Passage provided Start Marker
I am not sure if you are being facetious here, Ken. I also think we are straying off into discussions that belong down below, but I am not going to subject myself to being attacked by the equivalent of a rabid hyena or pack of rabid hyenas--God help me, I mean no insult to hyenas. Part of the problem that I just want to avoid ANYWHERE on the internet, is having to first "prove" that I and my current thoughts do not fit into terrible, inaccurate categories. I can say one thing and a majority of people or better, a majority of very vocal people on the internet will have me categorized as something that is completely misrepresented.

*And I say "I" but this applies to almost anyone on the internet.

*So there it is, I could use very specific (although anonymous) cases where I have seen young adults--high school and college kids who are so confused and screwed-up that they wind-up in the hospital and intensive group therapy. But I can't talk about that here (and rightly so!!!) and I'm not going to be a masochist and descend into the other arena. Unfortunately, I'll have to wait to find an interesting little group in a cafe or who knows where.
Passage provided End Marker
Listed entries Start Marker
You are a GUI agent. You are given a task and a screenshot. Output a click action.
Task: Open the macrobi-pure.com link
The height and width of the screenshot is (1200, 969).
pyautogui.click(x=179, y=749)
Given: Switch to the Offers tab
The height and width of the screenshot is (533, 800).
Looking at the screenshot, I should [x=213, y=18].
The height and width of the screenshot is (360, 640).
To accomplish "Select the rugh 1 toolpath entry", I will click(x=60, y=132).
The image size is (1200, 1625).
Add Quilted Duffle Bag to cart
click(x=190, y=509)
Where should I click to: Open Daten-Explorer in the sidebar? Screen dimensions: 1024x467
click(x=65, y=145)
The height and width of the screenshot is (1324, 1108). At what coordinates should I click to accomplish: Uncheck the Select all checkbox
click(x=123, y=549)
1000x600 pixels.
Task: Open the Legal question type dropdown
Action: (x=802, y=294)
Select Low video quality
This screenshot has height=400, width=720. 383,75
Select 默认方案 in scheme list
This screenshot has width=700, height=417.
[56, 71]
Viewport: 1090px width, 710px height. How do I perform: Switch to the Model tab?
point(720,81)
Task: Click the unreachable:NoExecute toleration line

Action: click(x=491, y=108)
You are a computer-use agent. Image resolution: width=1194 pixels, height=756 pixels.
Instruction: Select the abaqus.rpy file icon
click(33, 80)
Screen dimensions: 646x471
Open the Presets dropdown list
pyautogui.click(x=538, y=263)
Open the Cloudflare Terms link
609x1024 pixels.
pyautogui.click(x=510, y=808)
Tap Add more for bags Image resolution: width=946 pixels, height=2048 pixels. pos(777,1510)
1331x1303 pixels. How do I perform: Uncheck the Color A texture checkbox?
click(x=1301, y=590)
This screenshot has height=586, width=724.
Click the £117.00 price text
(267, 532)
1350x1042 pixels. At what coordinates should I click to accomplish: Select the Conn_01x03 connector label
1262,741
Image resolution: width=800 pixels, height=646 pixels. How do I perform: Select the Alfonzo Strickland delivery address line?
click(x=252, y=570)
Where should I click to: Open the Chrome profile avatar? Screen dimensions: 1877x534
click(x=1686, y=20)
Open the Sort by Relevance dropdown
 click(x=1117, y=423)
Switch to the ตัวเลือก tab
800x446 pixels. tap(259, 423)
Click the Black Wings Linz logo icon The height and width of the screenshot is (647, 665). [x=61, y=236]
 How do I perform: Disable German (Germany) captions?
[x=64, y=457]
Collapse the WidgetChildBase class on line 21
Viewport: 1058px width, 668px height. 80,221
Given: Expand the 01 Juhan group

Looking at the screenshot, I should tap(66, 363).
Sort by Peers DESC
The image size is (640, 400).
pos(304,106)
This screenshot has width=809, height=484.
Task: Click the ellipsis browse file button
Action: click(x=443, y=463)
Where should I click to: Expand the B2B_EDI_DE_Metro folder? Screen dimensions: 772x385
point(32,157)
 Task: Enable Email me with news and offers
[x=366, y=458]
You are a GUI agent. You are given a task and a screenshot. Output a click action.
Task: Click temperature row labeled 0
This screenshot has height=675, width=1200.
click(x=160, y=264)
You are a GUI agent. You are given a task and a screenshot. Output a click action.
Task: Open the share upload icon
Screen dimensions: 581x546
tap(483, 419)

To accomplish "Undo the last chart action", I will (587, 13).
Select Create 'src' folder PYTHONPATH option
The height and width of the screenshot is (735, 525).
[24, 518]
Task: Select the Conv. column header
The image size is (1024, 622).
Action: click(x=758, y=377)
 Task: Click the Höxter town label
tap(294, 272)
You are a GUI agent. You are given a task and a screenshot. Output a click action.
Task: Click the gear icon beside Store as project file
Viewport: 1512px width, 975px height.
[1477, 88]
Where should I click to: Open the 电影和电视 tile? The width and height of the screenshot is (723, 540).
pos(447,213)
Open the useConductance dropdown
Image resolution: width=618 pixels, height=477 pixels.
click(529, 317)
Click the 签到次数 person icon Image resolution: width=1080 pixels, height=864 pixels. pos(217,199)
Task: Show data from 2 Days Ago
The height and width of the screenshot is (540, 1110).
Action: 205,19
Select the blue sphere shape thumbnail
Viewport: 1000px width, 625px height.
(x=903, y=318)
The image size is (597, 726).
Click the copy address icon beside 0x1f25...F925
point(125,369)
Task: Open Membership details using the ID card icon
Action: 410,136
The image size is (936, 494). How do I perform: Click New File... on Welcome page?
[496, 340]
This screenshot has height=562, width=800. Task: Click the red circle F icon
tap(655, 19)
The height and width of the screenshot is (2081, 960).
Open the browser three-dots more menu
Listed entries End Marker
_Exercise requirements_
Please write out the forum post from "I am not sure" to "is completely misrepresented.", word for word.

_Task result_
I am not sure if you are being facetious here, Ken. I also think we are straying off into discussions that belong down below, but I am not going to subject myself to being attacked by the equivalent of a rabid hyena or pack of rabid hyenas--God help me, I mean no insult to hyenas. Part of the problem that I just want to avoid ANYWHERE on the internet, is having to first "prove" that I and my current thoughts do not fit into terrible, inaccurate categories. I can say one thing and a majority of people or better, a majority of very vocal people on the internet will have me categorized as something that is completely misrepresented.